* _Directions for this task_
A single figure is required: the number of lines below in which the word "will" occurs.
*** Block opens ***
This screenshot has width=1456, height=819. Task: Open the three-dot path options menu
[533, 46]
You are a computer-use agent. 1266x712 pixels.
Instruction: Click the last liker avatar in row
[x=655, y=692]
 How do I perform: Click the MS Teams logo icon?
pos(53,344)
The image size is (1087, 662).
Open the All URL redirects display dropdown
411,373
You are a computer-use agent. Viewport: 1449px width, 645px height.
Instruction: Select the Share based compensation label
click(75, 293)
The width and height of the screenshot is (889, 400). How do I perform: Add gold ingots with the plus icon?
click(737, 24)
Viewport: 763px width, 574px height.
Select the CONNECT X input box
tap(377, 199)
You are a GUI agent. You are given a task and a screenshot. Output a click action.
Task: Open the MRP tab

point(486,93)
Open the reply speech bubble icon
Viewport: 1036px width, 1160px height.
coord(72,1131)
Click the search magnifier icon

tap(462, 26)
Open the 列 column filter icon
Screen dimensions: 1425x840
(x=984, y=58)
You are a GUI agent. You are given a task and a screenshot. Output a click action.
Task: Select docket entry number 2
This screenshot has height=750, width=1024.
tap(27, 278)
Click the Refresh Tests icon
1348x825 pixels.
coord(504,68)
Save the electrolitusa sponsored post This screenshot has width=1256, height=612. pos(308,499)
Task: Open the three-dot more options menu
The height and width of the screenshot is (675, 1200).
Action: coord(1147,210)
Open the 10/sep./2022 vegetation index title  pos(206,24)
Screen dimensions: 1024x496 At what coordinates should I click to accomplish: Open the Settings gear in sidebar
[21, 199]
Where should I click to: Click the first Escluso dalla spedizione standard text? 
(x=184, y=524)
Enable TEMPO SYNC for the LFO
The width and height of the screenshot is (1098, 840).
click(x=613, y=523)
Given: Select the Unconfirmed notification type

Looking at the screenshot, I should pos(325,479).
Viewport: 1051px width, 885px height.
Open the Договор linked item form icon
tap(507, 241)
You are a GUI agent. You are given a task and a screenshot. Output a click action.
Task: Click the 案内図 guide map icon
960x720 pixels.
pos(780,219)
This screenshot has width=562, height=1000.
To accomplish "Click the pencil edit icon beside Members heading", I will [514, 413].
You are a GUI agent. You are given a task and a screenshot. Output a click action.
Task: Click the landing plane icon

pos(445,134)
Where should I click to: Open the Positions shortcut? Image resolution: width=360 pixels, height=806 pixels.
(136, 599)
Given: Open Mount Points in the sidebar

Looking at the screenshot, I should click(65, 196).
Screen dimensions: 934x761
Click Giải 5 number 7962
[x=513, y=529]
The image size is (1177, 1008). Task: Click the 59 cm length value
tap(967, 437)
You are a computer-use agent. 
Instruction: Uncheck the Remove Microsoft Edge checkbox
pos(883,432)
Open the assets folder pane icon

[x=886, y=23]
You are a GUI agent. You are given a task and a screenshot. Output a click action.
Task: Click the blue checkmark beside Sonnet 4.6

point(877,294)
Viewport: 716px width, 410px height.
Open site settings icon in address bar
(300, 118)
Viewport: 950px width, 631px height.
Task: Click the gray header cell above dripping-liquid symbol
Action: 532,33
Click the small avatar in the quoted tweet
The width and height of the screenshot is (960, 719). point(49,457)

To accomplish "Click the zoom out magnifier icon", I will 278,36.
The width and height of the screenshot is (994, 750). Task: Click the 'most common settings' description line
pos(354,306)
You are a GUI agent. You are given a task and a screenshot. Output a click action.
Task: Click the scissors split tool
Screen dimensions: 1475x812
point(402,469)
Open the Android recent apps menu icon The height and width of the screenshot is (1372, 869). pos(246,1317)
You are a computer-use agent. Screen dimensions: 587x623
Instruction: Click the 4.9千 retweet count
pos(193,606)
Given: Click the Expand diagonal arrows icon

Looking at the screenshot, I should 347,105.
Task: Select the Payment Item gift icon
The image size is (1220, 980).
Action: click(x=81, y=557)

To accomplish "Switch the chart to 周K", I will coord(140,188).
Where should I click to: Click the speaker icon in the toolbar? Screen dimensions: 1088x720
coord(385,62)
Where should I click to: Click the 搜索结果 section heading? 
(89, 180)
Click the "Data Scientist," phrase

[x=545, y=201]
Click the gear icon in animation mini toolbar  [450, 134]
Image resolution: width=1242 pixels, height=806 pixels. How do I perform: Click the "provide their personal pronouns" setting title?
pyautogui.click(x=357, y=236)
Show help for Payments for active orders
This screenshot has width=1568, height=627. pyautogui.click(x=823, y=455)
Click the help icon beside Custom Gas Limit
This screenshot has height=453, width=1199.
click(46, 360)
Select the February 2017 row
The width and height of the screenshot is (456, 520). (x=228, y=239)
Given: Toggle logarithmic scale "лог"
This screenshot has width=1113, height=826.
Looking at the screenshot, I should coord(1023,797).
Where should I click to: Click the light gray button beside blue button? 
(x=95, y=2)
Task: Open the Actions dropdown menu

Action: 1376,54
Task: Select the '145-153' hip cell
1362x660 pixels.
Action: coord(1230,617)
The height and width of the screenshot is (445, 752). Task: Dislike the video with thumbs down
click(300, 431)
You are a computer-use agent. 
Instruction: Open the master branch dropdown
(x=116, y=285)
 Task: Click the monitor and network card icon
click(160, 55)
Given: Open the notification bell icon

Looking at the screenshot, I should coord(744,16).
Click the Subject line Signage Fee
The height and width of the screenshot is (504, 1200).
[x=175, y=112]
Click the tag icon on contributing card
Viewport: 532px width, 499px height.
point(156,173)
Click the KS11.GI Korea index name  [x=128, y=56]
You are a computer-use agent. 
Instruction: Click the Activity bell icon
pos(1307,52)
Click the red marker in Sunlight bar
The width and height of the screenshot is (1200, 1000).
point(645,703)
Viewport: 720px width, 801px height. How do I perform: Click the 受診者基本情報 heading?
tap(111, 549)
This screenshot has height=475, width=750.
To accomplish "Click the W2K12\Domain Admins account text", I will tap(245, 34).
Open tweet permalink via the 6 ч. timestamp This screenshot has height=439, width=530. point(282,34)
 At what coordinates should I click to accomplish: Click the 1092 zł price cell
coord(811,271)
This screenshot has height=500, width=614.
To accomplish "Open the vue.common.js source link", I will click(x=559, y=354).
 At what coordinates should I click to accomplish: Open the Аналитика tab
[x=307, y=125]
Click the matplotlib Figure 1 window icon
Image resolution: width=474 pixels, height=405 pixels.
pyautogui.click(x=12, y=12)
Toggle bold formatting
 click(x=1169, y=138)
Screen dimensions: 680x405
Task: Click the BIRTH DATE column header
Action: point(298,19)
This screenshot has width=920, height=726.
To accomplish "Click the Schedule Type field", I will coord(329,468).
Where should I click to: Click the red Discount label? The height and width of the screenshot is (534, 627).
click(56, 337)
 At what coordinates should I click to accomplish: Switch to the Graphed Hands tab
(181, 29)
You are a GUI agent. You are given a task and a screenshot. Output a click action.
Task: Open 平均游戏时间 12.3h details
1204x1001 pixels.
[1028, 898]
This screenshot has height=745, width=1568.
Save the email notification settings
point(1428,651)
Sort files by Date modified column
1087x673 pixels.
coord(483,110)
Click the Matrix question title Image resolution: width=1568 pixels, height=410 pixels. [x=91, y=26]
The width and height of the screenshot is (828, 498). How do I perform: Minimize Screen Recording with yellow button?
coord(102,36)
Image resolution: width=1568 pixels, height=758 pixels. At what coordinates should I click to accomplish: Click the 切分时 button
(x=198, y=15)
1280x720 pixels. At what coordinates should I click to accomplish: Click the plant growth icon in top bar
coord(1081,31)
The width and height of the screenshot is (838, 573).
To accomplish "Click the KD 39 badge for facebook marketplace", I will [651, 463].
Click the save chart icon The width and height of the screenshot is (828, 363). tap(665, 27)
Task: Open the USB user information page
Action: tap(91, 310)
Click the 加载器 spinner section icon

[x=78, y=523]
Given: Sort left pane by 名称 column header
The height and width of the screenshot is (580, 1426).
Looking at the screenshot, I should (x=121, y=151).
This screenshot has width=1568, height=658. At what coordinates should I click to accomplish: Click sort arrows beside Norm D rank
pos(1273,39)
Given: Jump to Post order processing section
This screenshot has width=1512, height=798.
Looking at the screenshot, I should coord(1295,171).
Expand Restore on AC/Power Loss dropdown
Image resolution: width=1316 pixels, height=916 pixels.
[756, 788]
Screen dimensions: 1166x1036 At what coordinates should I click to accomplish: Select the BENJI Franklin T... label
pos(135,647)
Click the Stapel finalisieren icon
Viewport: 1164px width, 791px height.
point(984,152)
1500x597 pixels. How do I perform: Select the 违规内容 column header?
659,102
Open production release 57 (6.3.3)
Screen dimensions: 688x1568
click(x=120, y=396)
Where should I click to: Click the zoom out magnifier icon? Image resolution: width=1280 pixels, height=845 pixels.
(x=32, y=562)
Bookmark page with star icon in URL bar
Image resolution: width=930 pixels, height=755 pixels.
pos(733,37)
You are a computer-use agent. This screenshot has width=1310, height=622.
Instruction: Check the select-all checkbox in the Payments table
*** Block closes ***
* _Answer for this exercise_
7